* [Brief]
Copy out all lines in the data below containing the string "capitalism".

Recorded data Start Marker

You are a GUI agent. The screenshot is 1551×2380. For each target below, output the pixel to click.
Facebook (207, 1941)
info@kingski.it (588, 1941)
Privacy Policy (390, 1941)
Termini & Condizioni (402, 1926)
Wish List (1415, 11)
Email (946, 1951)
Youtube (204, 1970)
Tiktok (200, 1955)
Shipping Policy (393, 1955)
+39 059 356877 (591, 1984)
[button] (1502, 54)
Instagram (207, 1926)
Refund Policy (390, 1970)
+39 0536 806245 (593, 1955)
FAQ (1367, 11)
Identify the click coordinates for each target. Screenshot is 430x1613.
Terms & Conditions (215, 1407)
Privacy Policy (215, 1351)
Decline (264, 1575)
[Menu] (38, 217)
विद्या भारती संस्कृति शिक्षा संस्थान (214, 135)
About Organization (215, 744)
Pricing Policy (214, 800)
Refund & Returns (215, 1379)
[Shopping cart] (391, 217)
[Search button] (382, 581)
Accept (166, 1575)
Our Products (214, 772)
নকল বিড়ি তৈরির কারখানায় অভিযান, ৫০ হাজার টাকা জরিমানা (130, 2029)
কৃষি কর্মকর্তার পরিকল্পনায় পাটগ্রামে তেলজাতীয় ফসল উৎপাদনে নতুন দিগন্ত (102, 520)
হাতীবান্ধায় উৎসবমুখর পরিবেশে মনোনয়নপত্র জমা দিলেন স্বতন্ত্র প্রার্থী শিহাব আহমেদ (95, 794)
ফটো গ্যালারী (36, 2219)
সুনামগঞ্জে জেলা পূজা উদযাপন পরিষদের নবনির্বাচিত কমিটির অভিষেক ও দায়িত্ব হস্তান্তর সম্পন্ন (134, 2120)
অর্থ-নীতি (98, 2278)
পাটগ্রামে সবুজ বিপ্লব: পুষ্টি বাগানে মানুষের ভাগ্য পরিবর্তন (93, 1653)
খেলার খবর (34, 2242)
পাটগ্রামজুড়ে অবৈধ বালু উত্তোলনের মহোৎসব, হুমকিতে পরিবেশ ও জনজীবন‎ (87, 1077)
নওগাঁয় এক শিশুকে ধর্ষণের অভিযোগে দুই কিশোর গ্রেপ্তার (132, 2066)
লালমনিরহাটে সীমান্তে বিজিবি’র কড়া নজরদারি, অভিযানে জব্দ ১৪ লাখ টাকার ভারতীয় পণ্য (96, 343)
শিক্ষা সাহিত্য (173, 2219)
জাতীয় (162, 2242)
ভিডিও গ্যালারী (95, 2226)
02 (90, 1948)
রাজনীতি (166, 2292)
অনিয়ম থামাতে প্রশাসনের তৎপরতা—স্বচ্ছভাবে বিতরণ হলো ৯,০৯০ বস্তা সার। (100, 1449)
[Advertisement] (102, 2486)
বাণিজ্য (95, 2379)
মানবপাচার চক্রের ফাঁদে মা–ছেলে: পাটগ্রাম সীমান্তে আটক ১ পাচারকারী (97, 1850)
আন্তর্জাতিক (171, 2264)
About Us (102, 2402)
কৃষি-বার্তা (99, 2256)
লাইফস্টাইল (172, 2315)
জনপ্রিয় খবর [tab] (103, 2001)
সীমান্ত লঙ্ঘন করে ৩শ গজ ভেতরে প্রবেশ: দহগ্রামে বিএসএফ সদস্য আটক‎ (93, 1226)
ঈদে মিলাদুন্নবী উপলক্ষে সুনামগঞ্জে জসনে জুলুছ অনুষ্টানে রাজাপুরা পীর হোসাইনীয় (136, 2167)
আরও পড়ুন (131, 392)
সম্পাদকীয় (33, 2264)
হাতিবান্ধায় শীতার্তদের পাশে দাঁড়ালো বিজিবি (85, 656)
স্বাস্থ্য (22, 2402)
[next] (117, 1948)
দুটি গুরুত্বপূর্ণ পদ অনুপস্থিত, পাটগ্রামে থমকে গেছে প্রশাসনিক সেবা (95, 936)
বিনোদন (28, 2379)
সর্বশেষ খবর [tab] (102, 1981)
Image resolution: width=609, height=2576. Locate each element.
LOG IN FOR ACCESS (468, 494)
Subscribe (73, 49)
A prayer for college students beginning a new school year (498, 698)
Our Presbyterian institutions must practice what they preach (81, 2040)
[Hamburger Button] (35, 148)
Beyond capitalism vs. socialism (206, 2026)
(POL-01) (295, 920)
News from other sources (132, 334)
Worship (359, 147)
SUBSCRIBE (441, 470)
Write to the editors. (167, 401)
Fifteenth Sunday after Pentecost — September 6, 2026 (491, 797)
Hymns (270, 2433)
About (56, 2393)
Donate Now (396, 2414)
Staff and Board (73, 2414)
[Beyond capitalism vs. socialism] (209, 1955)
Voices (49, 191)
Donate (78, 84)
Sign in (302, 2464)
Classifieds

Recorded data End Marker

* [Answer section]
Beyond capitalism vs. socialism (206, 2026)
[Beyond capitalism vs. socialism] (209, 1955)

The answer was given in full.